Later, we headed to the Belgium Beer World Experience to learn more about another famous Belgian product, beer. We learned much about the history of beer in its informative and interactive galleries, sampled a couple and even got to go underground and explore Bruxella 1238.

This archaeological site is the remains of a former Franciscan convent, built during the first half of the 13th century. The foundations of buildings from the Middle Ages tell stories of the past. The artifacts and burial grounds were discovered in 1988.

Your ticket to Belgium Beer World also includes a chance to visit their rooftop terrace to enjoy beer with a view. The building itself stuns and occupies the former Stock Exchange.

Other places we visited during our time in Brussels included the European Parliament’s Parlamentarium (visitor center), a great way to learn about democracy and history, and the whimsical area around the Comics Art Museum.

There was much we didn’t have time to do, another reason to return.

Cold in Cologne

The Cologne Cathedral took centuries to complete and the results are impressive. Photo by Mary Casey-Sturk
The Cologne Cathedral took centuries to complete and the results are impressive. Photo by Mary Casey-Sturk

While we were based in Brussels for three nights, it was the Christmas holiday season, so it made sense to take a day trip to Cologne (Köln) for the Christmas Markets and to see its breathtaking cathedral. We booked round-trip same-day tickets on DB (Deutsche Bahn), which is the national rail service.

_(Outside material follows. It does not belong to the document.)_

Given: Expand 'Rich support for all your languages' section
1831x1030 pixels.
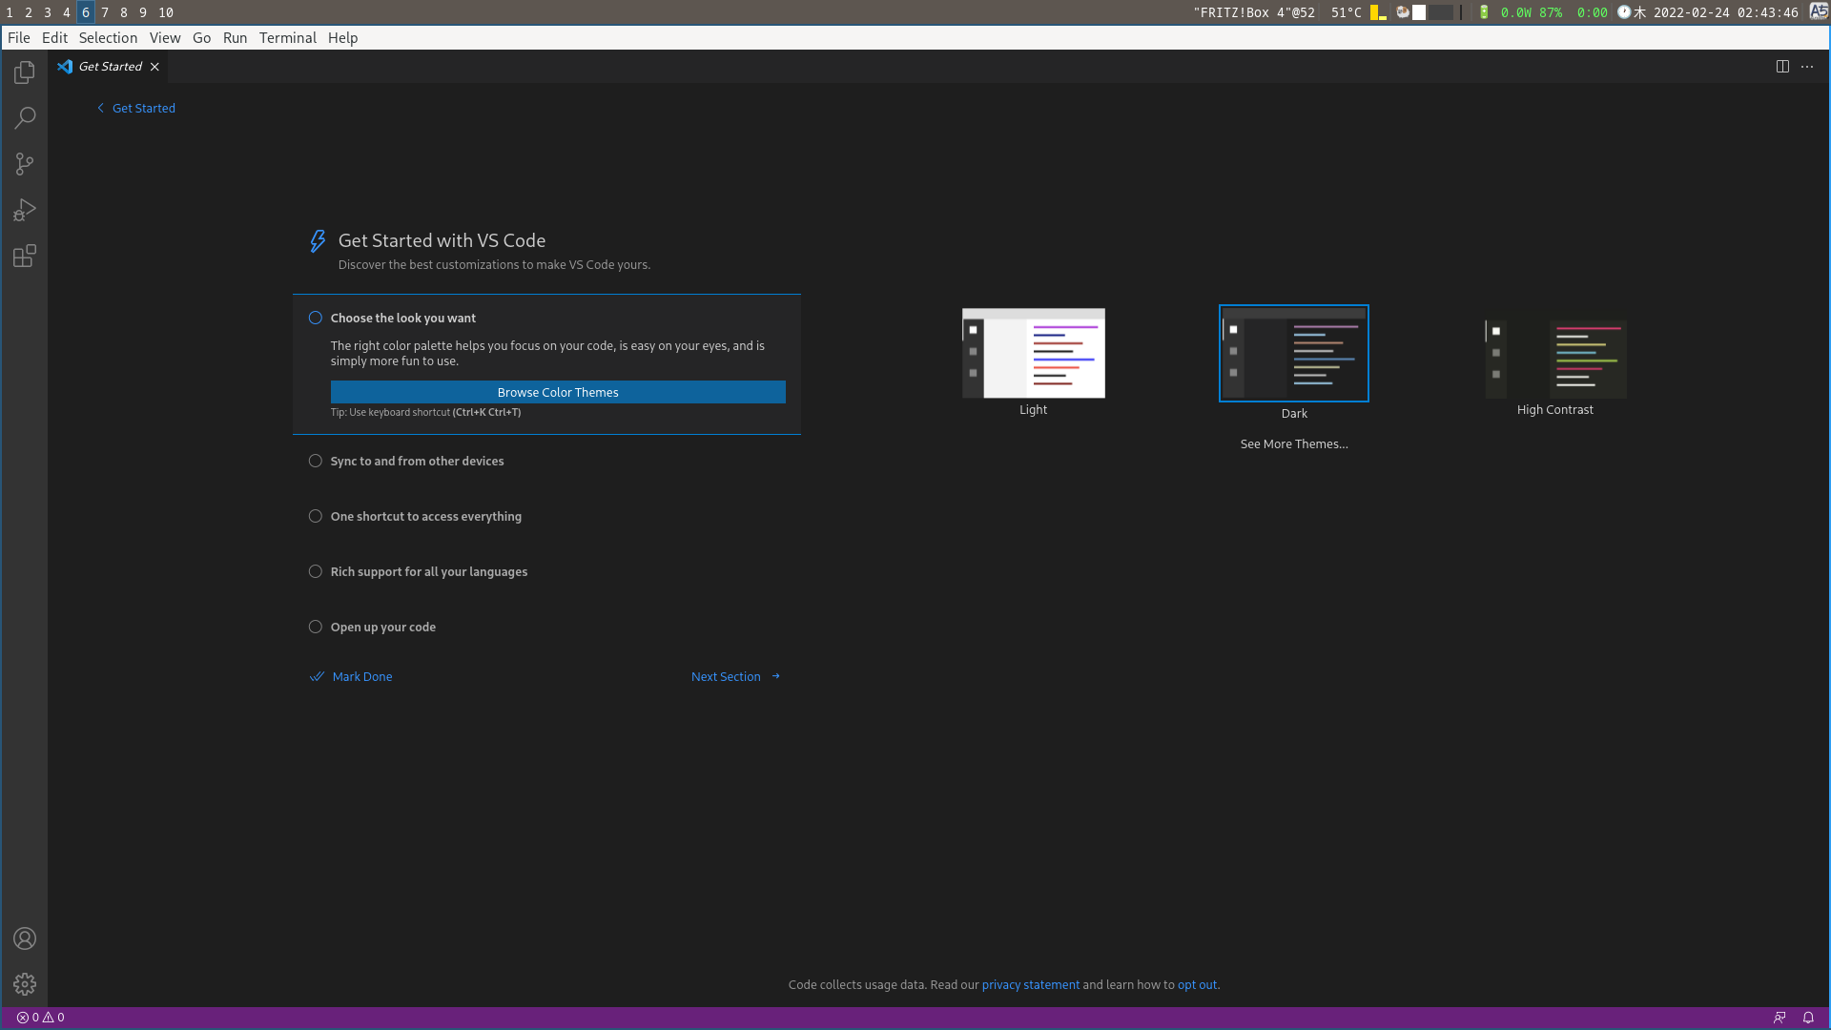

It was cold and wet on this day, but being the intrepid tourists that we were, we carried on and bundled up.

The journey is 2 hours each way, giving us plenty of time to see more of Belgium and Germany from our warm seats. For travelers, the main Cologne train station happens to be adjacent to the Cathedral, Köln Hauptbahnhof.

Our first destination was Cologne Cathedral. This stunning building is a World Heritage Site and you can opt to tour the Cathedral, the tower, the Cathedral Treasury, and guided tours are available. We opted to self-tour and found the Cathedral to be more than we could have imagined.

Construction began in 1248, took place in several stages, and was completed in 1880. Its towers, nave, transept, and windows were created by generations of craftsmen. Some highlights include the carved oak choir stalls (1308-1311), the largest installation of stained-glass windows in Europe during the early 14th century, and the tombs of twelve archbishops from 976 to 1612.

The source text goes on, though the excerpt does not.